> **DATA TO PROCESS**:
####
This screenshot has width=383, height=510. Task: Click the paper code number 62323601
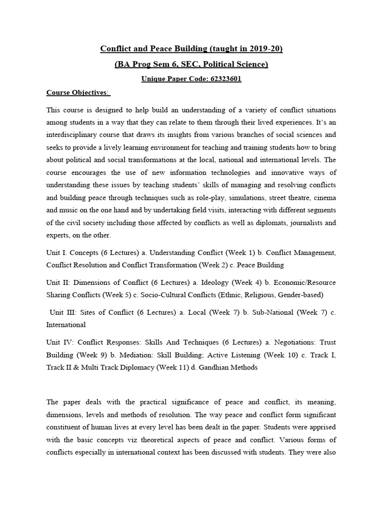(219, 79)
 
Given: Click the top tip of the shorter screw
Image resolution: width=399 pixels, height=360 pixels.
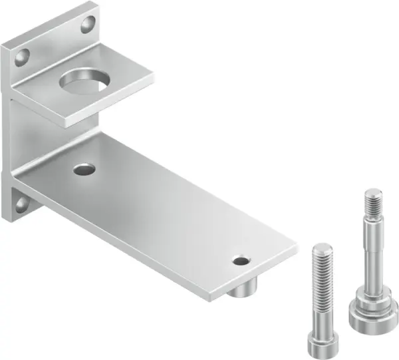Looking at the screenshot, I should (321, 248).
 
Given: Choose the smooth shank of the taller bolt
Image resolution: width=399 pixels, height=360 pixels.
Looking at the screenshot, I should (370, 253).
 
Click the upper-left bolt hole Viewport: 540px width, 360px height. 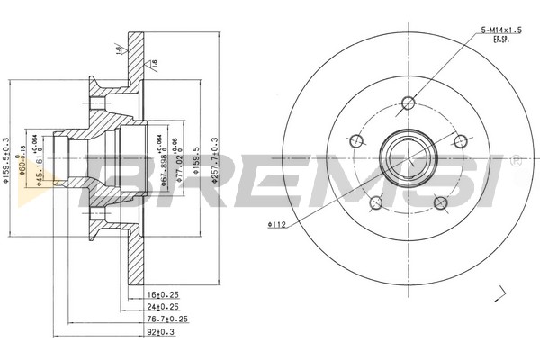tap(354, 140)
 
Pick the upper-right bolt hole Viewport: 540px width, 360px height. tap(460, 140)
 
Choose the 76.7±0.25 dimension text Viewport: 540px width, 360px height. tap(166, 318)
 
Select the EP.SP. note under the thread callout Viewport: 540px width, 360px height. tap(494, 40)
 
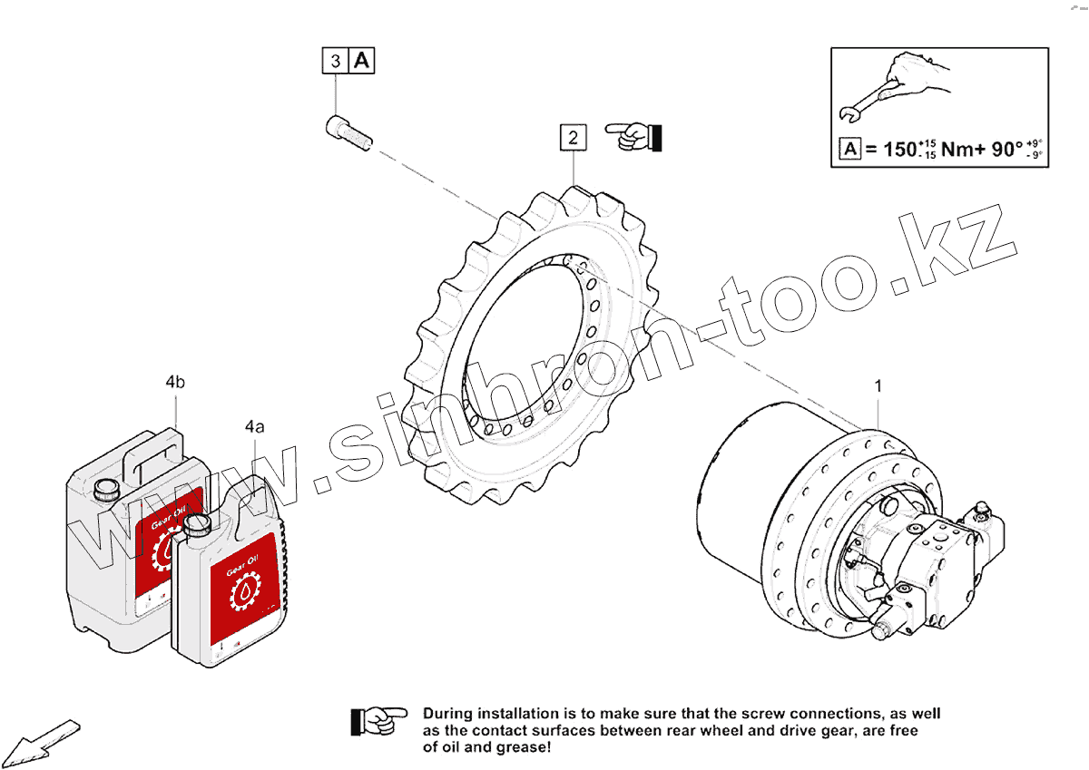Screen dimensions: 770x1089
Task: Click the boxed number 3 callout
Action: pyautogui.click(x=336, y=62)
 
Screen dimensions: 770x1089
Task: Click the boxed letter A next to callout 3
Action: pyautogui.click(x=361, y=61)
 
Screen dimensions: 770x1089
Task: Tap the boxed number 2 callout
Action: pyautogui.click(x=573, y=138)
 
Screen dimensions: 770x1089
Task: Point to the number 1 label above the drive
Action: pyautogui.click(x=878, y=387)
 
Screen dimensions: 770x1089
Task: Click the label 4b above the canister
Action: pyautogui.click(x=175, y=383)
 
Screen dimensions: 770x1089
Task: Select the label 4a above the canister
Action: pyautogui.click(x=254, y=425)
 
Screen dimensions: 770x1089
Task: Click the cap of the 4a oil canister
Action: pyautogui.click(x=197, y=524)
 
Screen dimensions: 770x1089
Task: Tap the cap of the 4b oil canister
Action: pyautogui.click(x=105, y=489)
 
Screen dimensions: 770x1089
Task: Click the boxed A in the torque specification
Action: pyautogui.click(x=849, y=149)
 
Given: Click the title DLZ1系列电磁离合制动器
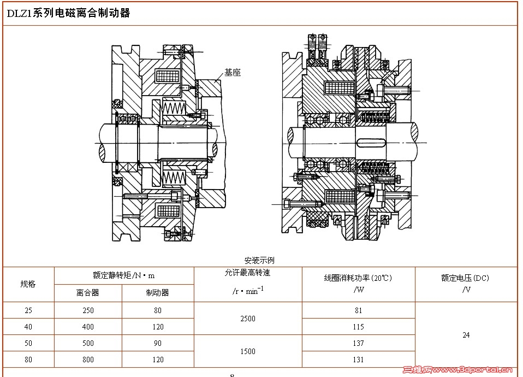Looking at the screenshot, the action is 68,13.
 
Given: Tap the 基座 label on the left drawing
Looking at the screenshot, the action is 232,73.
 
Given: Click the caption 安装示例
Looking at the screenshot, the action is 259,260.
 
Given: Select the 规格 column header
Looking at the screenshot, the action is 28,284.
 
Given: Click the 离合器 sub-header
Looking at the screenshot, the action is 88,293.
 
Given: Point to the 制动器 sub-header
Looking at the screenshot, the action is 157,293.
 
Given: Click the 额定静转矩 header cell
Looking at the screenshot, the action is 124,275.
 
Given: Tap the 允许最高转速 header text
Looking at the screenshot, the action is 247,273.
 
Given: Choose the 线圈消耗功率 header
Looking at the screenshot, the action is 358,278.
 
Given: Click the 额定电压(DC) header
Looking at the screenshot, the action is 465,278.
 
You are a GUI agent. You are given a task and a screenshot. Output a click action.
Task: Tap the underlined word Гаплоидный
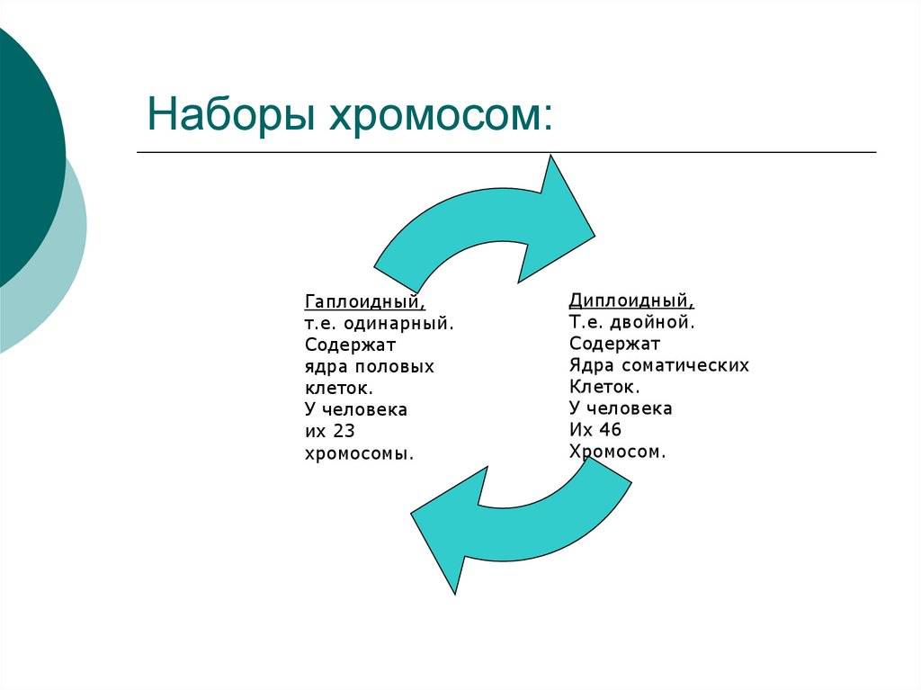point(365,301)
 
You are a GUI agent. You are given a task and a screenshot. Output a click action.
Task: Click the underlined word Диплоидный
point(631,300)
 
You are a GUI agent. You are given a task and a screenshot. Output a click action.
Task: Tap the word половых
point(395,367)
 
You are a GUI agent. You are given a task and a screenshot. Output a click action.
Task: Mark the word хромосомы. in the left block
point(359,453)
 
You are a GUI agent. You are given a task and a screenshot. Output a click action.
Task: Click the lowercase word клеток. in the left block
point(338,389)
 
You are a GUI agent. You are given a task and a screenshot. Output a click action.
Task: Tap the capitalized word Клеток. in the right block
point(604,387)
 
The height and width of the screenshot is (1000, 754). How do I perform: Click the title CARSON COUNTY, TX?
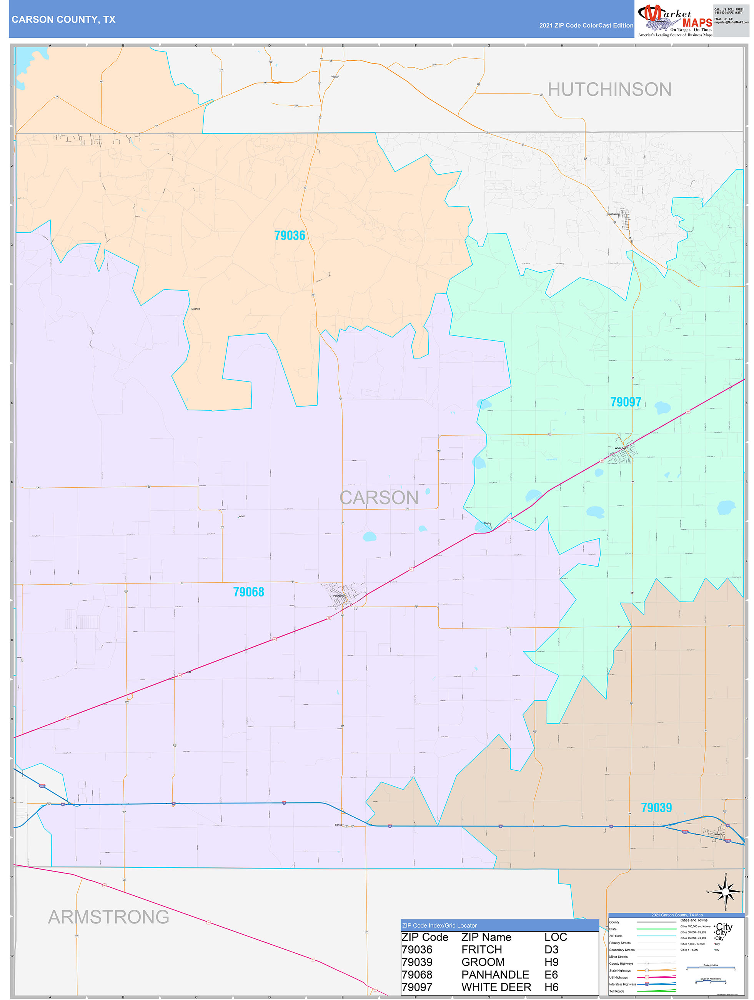(64, 20)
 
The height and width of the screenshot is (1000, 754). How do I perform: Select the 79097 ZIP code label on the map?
(626, 402)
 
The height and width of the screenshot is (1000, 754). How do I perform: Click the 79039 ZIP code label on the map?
(656, 807)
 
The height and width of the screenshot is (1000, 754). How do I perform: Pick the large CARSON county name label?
(379, 497)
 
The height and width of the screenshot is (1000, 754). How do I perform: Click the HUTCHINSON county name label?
(609, 90)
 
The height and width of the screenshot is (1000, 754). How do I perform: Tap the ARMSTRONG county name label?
(108, 917)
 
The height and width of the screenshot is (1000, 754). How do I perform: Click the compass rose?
(726, 892)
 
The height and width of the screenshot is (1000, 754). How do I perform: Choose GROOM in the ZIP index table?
(483, 962)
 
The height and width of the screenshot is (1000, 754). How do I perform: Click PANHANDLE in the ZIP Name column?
(495, 975)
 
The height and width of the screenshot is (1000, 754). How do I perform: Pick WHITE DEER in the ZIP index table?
(496, 987)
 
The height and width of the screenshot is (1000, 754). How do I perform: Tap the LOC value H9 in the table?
(551, 962)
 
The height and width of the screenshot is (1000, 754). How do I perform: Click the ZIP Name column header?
(486, 937)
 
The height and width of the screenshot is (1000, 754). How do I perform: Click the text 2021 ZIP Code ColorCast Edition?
(586, 25)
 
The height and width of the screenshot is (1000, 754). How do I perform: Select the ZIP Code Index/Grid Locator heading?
(439, 925)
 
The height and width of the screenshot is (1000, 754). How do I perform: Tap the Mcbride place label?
(195, 309)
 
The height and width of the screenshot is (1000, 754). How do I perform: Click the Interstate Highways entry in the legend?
(623, 984)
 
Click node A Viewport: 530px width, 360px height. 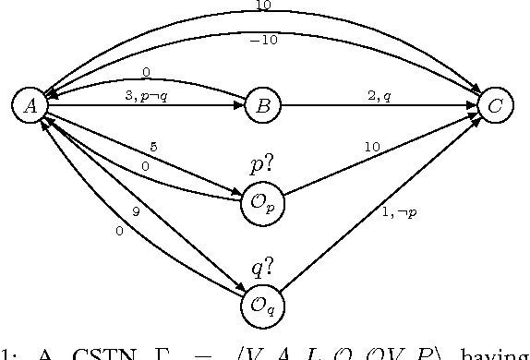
####
> **PROBLEM REQUIREMENTS**: Rewrite the lines between the one holding "Given: Click the title DLZ1系列电磁离合制动器" and the one holding "Looking at the screenshot, the action is 28,284.", inclusive, swapping "Click" for "Press" and leaving everything else unchanged. Omit the pictures from your answer.

> **REPLY**:
Given: Press the title DLZ1系列电磁离合制动器
Looking at the screenshot, the action is 68,13.
 
Given: Tap the 基座 label on the left drawing
Looking at the screenshot, the action is 232,73.
 
Given: Press the caption 安装示例
Looking at the screenshot, the action is 259,260.
 
Given: Select the 规格 column header
Looking at the screenshot, the action is 28,284.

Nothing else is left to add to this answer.